> [WHAT IS NEEDED] Scale every coordinate in the answers to the records below by 2.05, rounding each to the nearest whole number with halves going up, and write out all the lines again, requests included. Leave the pictures out of your answer.

> [INFORMATION GIVEN]
↓↓↓
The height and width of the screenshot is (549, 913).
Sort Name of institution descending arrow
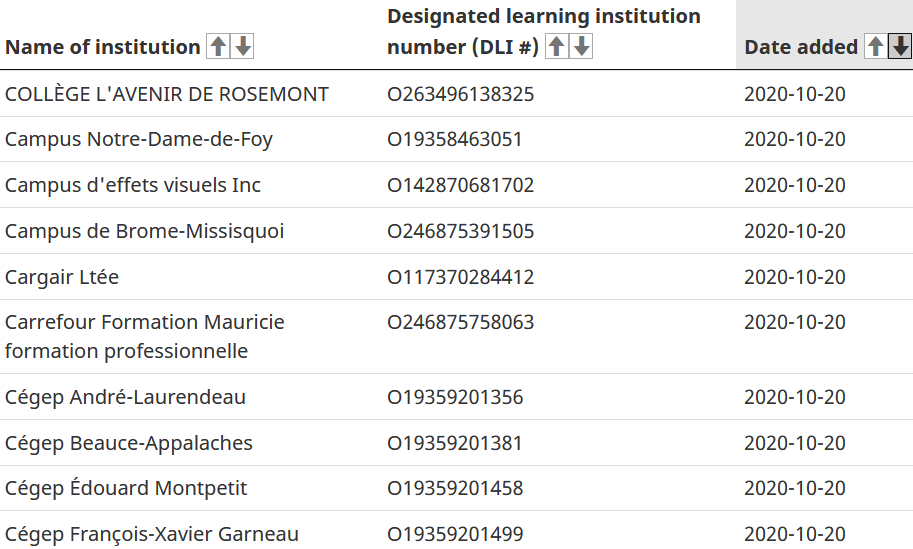[x=243, y=46]
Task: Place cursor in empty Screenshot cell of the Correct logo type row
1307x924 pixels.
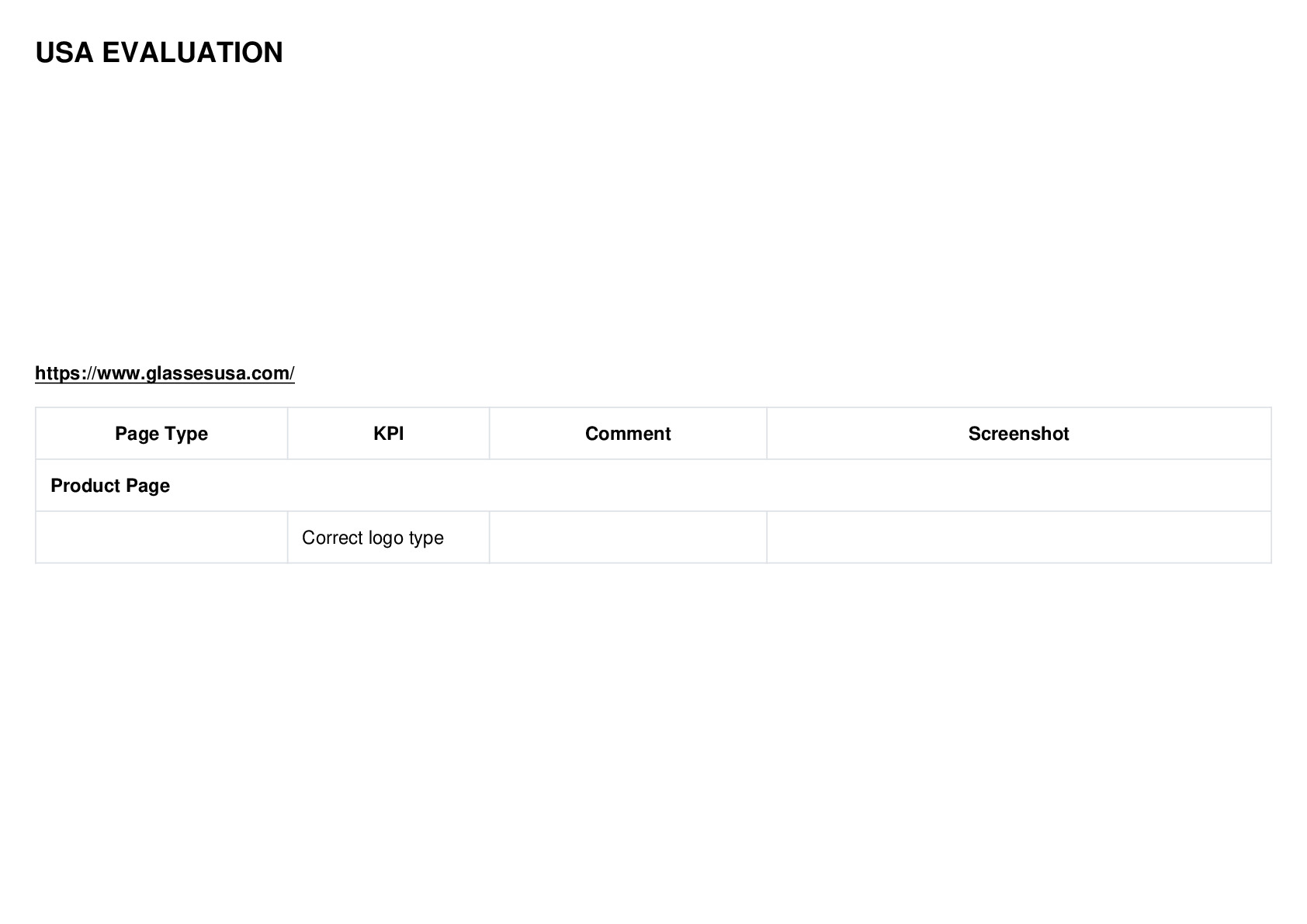Action: (x=1018, y=537)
↑↑↑
> [FINAL RESULT]
The height and width of the screenshot is (549, 913).
Sort Name of institution descending arrow
[x=498, y=94]
Task: Place cursor in empty Screenshot cell of the Correct logo type row
1307x924 pixels.
Action: (x=2087, y=1101)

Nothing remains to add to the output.